5% of 9000 = 450 = 113 g protein
15% of 3000 = 450 = 113 g protein
Stated otherwise, although human milk provides only 5% of energy as protein, since the infant consumes a very large amount of energy from the milk, s/he obtains, in absolute figures, a moderately high protein intake expressed as g/kg in the first 6 months of life, and this tapers to an intake essentially equivalent to the RDA, i.e. adequate, not "low" in protein.
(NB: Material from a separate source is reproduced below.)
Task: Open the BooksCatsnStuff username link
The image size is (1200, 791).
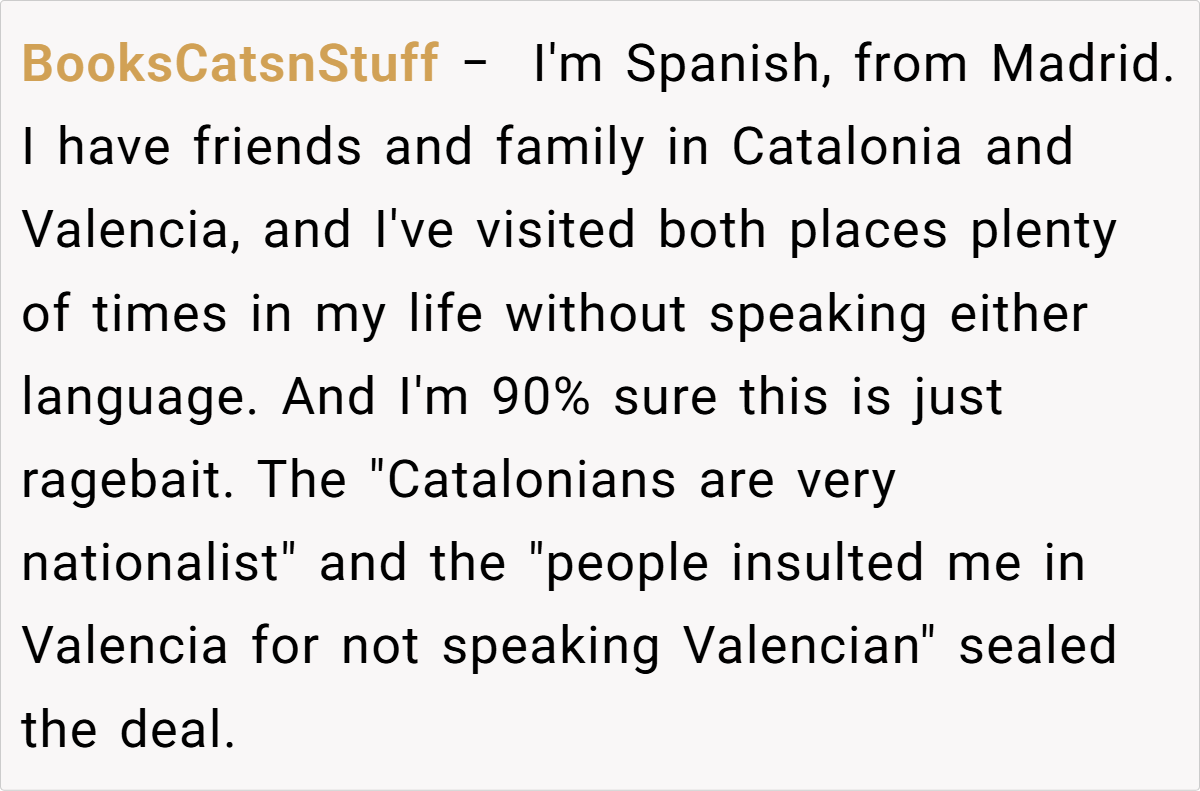Action: (x=229, y=65)
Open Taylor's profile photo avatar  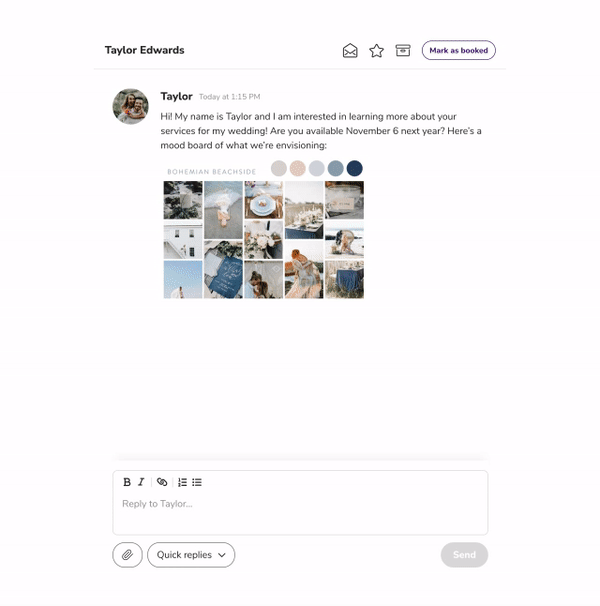point(131,106)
To reiterate, at no point in the first year of life does human milk provide infants with any less than 0.8 g/kg protein. A 70 kg moderately active male consuming 3000 kcal per day and 0.8 g protein/kg body mass will be consuming about 7 percent of energy from protein. If he consumed only 5% of energy from protein, he would obtain only 38 g protein daily, which is only 0.5 g/kg – less than the Estimated Average Requirement (EAR) of 0.66 g/kg/d which is based on nitrogen balance studies. The EAR states the mean requirement, so for any individual, there is a 50% chance that his requirements are higher than the EAR.
A 0.5 g/kg intake is also significantly less than estimates of protein requirements based on indicator amino acid oxidation studies, which suggest mean and population-safe requirements of 0.93 and 1.2 g/kg/d, respectively, in young men  and 0.85 and 1.15 g/kg/d in elderly women . Using these estimates, a 120 pound elderly woman with an energy requirement of only 2000 kcal per day would probably need about 46 g and possibly as much as 63 g protein daily, which would be 9 to 13% of energy from protein.
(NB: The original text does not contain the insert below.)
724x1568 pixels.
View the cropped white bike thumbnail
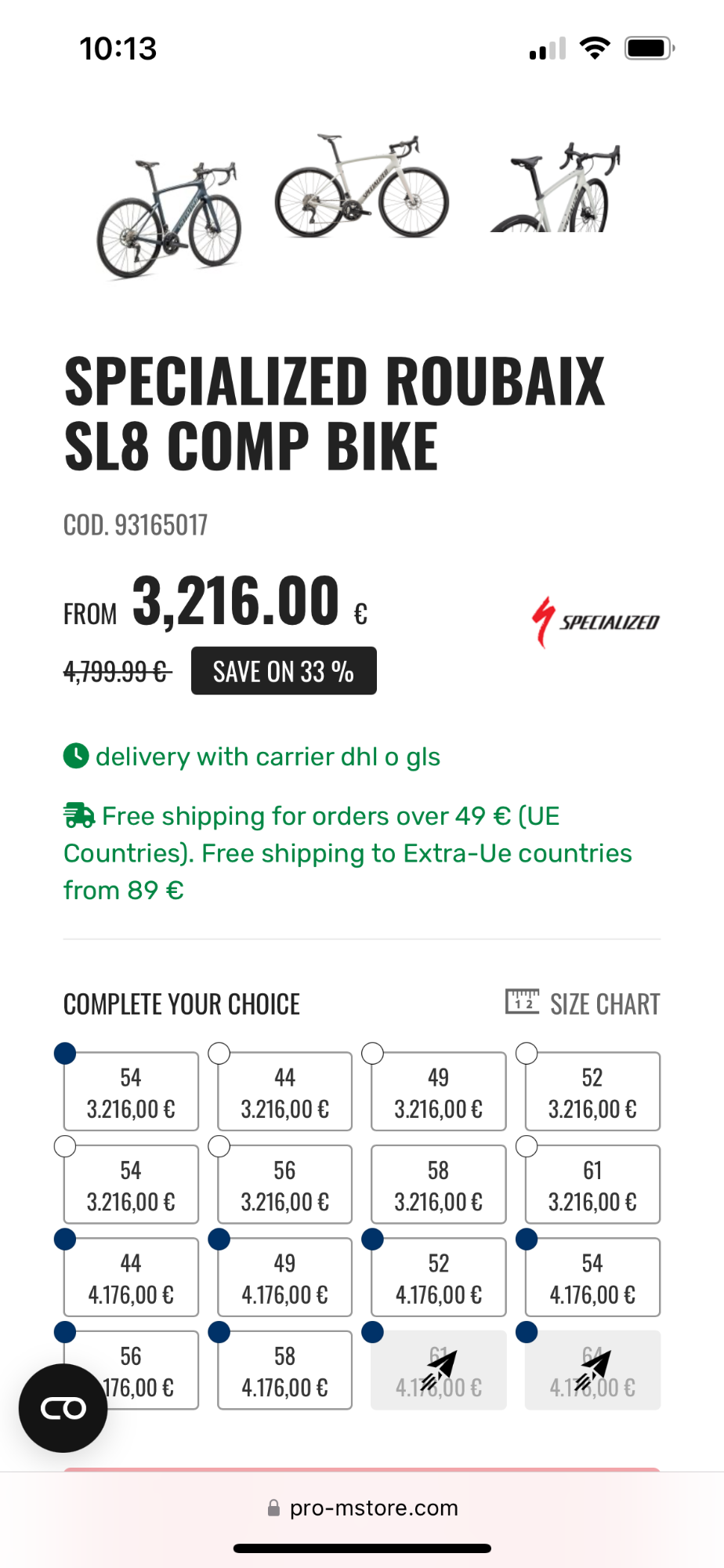tap(555, 188)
In other words, it is quite possible that while 5% of energy as protein is adequate for someone who has very high energy requirements and consumption (like the infant), but is inadequate for adults with lower energy requirements and consumption. When talking about protein requirements, it is most informative to focus on the absolute requirements in g/kg, and to put all talk of protein intakes as a percent of energy in this more important context.
In summary, since infants have very different energy requirements and metabolic activities from adults, it is misleading to use human milk as a model for adult fat or protein requirements.